- Stated goal a: Reproduce the entries word for word, starting at the line containing "Task: Click the red text α-particles" and ending at the line containing "Action: pos(331,363)", with both of those lines included.

● ● ● ●

As we all know, states the police department: a hard line on safety is a simple matter of everyone else doing something special with their mind.

Here are their tips: don’t travel alone (“by traveling with a trusted friend, you make yourself a less desirable target”); travel on well-lit paths; pre-plan; drink responsibly (“over-consumption of alcohol will quickly make you an easy target”). Standard stuff; lots of talk about what kind of a target you are making yourself—lots of envisioning the inside of your assaulter’s head as the primary extension of human empathy in this situation—and then this guy right here.

Be a hard target – a victim looks like a victim! If you move from one destination to another, and the only thing you recall about the trip is the last text message you received, then there’s a problem. The military calls it ‘keeping your head on a swivel’ and it’s probably the most important thing you can do to ensure your safety. If you present yourself as easy prey, then expect to attract some wolves. If you make yourself a hard target, one who is aware of their surroundings, you take away two elements of a crime: desirability and opportunity.

“If you present yourself as easy prey, then expect to attract some wolves.” “A victim looks like a victim.” Oh, dear police department, we know, we know. We know we look like victims. We know we present as easy goddamn prey. How lovely to be reminded by the police department. What a nice opportunity to think about the fact that none of the women I know who have been raped have ever reported it. Not one!

I, like basically every female human I know, was followed home and harassed and assaulted in college. I was also followed home and harassed and assaulted while serving in the Peace Corps: concerns about personal safety led to me leaving after just under a year. Three years ago I wrote about it in an op-ed for the New York Times, about how our in-country trainers were appreciably conscientious—how they spent a lot of time in preparatory sessions telling female volunteers how to avoid rape.

● ● ● ●

- Stated goal b: Write out the passage from the text on police safety tips that opens with the words "Here are their" and closes with "guy right here.", keeping every word the same.

Text and item location entries
● ● ● ●

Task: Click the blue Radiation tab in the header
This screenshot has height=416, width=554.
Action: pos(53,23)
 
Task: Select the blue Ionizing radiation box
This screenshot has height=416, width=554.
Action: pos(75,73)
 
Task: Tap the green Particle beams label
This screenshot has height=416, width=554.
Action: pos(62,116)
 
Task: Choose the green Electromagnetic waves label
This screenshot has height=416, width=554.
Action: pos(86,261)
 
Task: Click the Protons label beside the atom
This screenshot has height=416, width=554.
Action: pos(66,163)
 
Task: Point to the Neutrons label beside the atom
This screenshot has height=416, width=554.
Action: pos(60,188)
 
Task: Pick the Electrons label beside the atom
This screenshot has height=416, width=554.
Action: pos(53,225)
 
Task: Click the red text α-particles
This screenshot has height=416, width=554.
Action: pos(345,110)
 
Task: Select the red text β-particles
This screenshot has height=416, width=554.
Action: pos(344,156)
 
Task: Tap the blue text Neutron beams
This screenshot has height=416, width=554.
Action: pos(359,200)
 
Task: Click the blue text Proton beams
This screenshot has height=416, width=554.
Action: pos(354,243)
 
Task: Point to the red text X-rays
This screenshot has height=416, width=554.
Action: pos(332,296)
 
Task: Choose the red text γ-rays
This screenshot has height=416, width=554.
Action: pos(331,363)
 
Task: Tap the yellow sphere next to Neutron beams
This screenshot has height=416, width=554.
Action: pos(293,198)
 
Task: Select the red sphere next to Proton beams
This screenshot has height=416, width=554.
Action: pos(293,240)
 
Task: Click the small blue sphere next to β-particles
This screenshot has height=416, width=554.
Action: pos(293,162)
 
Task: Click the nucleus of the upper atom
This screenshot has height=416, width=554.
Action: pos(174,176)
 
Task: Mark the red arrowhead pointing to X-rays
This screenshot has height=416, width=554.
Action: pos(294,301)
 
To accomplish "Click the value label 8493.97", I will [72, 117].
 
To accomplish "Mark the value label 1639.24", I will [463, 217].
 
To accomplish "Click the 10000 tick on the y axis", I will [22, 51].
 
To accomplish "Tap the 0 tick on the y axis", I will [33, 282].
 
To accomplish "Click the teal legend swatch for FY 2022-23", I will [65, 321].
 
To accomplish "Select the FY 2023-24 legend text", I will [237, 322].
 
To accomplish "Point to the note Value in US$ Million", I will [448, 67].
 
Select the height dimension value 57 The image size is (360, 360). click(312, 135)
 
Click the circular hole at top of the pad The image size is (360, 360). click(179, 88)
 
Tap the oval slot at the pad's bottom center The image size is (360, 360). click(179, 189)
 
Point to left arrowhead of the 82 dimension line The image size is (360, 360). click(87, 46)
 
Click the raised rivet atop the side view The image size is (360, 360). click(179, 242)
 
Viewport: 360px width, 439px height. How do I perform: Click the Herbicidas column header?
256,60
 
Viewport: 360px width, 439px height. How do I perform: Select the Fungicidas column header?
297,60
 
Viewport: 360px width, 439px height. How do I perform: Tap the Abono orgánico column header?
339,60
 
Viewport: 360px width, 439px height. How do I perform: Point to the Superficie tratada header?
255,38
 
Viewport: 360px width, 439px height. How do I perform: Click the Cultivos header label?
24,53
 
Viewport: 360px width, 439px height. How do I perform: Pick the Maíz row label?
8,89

● ● ● ●

- Full answer a:
Task: Click the red text α-particles
This screenshot has height=416, width=554.
Action: pos(345,110)
 
Task: Select the red text β-particles
This screenshot has height=416, width=554.
Action: pos(344,156)
 
Task: Tap the blue text Neutron beams
This screenshot has height=416, width=554.
Action: pos(359,200)
 
Task: Click the blue text Proton beams
This screenshot has height=416, width=554.
Action: pos(354,243)
 
Task: Point to the red text X-rays
This screenshot has height=416, width=554.
Action: pos(332,296)
 
Task: Choose the red text γ-rays
This screenshot has height=416, width=554.
Action: pos(331,363)

- Full answer b:
Here are their tips: don’t travel alone (“by traveling with a trusted friend, you make yourself a less desirable target”); travel on well-lit paths; pre-plan; drink responsibly (“over-consumption of alcohol will quickly make you an easy target”). Standard stuff; lots of talk about what kind of a target you are making yourself—lots of envisioning the inside of your assaulter’s head as the primary extension of human empathy in this situation—and then this guy right here.